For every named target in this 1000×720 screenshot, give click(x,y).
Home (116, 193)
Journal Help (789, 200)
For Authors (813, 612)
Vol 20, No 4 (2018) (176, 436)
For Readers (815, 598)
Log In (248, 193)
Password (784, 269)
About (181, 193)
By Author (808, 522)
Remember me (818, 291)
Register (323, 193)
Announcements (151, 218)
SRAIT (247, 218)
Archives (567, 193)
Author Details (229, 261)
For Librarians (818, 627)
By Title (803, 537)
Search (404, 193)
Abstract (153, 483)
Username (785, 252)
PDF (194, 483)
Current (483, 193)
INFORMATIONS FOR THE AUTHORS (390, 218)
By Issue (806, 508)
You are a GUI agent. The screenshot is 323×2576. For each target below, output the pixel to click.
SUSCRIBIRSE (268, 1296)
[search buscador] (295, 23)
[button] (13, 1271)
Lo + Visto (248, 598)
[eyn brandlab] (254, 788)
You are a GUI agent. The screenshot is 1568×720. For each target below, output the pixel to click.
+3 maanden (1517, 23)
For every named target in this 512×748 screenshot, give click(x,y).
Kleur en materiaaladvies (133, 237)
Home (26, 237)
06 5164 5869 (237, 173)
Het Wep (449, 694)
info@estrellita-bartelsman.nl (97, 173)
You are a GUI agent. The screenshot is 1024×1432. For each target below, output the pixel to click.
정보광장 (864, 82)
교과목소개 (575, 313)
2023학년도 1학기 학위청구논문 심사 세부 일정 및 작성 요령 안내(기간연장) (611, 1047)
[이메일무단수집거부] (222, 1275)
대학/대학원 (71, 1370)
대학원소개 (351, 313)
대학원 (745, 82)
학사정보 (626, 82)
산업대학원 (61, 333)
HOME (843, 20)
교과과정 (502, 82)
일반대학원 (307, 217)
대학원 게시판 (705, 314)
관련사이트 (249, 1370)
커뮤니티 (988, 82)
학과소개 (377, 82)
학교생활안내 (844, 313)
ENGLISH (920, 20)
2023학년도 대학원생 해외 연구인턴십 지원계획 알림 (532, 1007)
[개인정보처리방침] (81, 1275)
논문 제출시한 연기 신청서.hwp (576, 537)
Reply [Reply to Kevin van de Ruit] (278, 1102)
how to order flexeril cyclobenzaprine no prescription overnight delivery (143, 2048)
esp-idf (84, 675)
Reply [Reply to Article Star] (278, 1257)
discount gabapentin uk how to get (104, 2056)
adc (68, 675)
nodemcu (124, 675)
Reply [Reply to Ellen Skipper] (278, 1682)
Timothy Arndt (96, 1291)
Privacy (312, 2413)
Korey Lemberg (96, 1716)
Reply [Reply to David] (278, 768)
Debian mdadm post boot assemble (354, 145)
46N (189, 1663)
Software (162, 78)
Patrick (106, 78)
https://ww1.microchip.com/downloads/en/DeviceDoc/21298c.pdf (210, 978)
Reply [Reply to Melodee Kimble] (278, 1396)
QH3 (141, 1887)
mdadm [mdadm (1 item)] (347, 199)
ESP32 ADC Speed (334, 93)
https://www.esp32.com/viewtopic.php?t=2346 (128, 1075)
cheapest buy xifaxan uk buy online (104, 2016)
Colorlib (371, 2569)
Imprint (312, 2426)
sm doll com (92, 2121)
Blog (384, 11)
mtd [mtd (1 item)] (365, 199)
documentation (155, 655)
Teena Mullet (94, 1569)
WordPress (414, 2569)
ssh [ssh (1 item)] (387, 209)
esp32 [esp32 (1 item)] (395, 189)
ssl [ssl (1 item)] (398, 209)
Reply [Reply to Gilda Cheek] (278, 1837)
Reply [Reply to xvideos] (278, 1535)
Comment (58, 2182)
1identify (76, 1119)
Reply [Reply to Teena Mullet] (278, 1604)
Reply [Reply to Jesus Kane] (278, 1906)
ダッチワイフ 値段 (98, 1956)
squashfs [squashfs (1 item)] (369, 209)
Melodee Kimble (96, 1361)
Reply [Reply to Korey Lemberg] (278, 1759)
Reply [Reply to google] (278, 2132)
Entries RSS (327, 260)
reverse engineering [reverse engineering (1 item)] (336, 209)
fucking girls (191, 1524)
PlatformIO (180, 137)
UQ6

**What to produce**
Reproduce every line of the records with each "Reply" switched to "Answer" and nothing else altered.

**Finished task**
For every named target in this 1000×720 screenshot, give click(x,y).
Home (116, 193)
Journal Help (789, 200)
For Authors (813, 612)
Vol 20, No 4 (2018) (176, 436)
For Readers (815, 598)
Log In (248, 193)
Password (784, 269)
About (181, 193)
By Author (808, 522)
Remember me (818, 291)
Register (323, 193)
Announcements (151, 218)
SRAIT (247, 218)
Archives (567, 193)
Author Details (229, 261)
For Librarians (818, 627)
By Title (803, 537)
Search (404, 193)
Abstract (153, 483)
Username (785, 252)
PDF (194, 483)
Current (483, 193)
INFORMATIONS FOR THE AUTHORS (390, 218)
By Issue (806, 508)
You are a GUI agent. The screenshot is 323×2576. For each target below, output the pixel to click.
SUSCRIBIRSE (268, 1296)
[search buscador] (295, 23)
[button] (13, 1271)
Lo + Visto (248, 598)
[eyn brandlab] (254, 788)
You are a GUI agent. The screenshot is 1568×720. For each target below, output the pixel to click.
+3 maanden (1517, 23)
For every named target in this 512×748 screenshot, give click(x,y).
Kleur en materiaaladvies (133, 237)
Home (26, 237)
06 5164 5869 (237, 173)
Het Wep (449, 694)
info@estrellita-bartelsman.nl (97, 173)
You are a GUI agent. The screenshot is 1024×1432. For each target below, output the pixel to click.
정보광장 (864, 82)
교과목소개 (575, 313)
2023학년도 1학기 학위청구논문 심사 세부 일정 및 작성 요령 안내(기간연장) (611, 1047)
[이메일무단수집거부] (222, 1275)
대학/대학원 (71, 1370)
대학원소개 (351, 313)
대학원 (745, 82)
학사정보 (626, 82)
산업대학원 (61, 333)
HOME (843, 20)
교과과정 (502, 82)
일반대학원 (307, 217)
대학원 게시판 (705, 314)
관련사이트 (249, 1370)
커뮤니티 (988, 82)
학과소개 (377, 82)
학교생활안내 (844, 313)
ENGLISH (920, 20)
2023학년도 대학원생 해외 연구인턴십 지원계획 알림 (532, 1007)
[개인정보처리방침] (81, 1275)
논문 제출시한 연기 신청서.hwp (576, 537)
Answer [Answer to Kevin van de Ruit] (278, 1102)
how to order flexeril cyclobenzaprine no prescription overnight delivery (143, 2048)
esp-idf (84, 675)
Answer [Answer to Article Star] (278, 1257)
discount gabapentin uk how to get (104, 2056)
adc (68, 675)
nodemcu (124, 675)
Answer [Answer to Ellen Skipper] (278, 1682)
Timothy Arndt (96, 1291)
Privacy (312, 2413)
Korey Lemberg (96, 1716)
Answer [Answer to David] (278, 768)
Debian mdadm post boot assemble (354, 145)
46N (189, 1663)
Software (162, 78)
Patrick (106, 78)
https://ww1.microchip.com/downloads/en/DeviceDoc/21298c.pdf (210, 978)
Answer [Answer to Melodee Kimble] (278, 1396)
QH3 (141, 1887)
mdadm [mdadm (1 item)] (347, 199)
ESP32 ADC Speed (334, 93)
https://www.esp32.com/viewtopic.php?t=2346 (128, 1075)
cheapest buy xifaxan uk buy online (104, 2016)
Colorlib (371, 2569)
Imprint (312, 2426)
sm doll com (92, 2121)
Blog (384, 11)
mtd [mtd (1 item)] (365, 199)
documentation (155, 655)
Teena Mullet (94, 1569)
WordPress (414, 2569)
ssh [ssh (1 item)] (387, 209)
esp32 [esp32 (1 item)] (395, 189)
ssl [ssl (1 item)] (398, 209)
Answer [Answer to Gilda Cheek] (278, 1837)
Answer [Answer to xvideos] (278, 1535)
Comment (58, 2182)
1identify (76, 1119)
Answer [Answer to Teena Mullet] (278, 1604)
Answer [Answer to Jesus Kane] (278, 1906)
ダッチワイフ 値段 (98, 1956)
squashfs [squashfs (1 item)] (369, 209)
Melodee Kimble (96, 1361)
Answer [Answer to Korey Lemberg] (278, 1759)
Answer [Answer to google] (278, 2132)
Entries RSS (327, 260)
reverse engineering [reverse engineering (1 item)] (336, 209)
fucking girls (191, 1524)
PlatformIO (180, 137)
UQ6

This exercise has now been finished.